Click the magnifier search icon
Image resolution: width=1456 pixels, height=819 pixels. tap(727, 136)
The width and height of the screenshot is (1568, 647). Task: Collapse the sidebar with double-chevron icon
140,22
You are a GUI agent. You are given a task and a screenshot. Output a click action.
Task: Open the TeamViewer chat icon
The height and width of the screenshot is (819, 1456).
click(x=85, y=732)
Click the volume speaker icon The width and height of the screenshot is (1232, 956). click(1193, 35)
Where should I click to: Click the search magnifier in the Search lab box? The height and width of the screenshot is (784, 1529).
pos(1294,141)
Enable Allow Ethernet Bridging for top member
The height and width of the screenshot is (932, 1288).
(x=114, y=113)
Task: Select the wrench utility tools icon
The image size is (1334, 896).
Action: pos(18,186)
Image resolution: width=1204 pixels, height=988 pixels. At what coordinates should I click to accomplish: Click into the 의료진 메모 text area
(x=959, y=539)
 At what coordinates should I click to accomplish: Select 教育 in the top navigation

• Assignment
Repeat precisely, and with nothing added, every line from the one containing "Click the volume" to the last line of the listing above.

• Expected output
Click the volume speaker icon The width and height of the screenshot is (1232, 956). click(1193, 35)
Where should I click to: Click the search magnifier in the Search lab box? The height and width of the screenshot is (784, 1529).
pos(1294,141)
Enable Allow Ethernet Bridging for top member
The height and width of the screenshot is (932, 1288).
(x=114, y=113)
Task: Select the wrench utility tools icon
The image size is (1334, 896).
Action: pos(18,186)
Image resolution: width=1204 pixels, height=988 pixels. At what coordinates should I click to accomplish: Click into the 의료진 메모 text area
(x=959, y=539)
 At what coordinates should I click to accomplish: Select 教育 in the top navigation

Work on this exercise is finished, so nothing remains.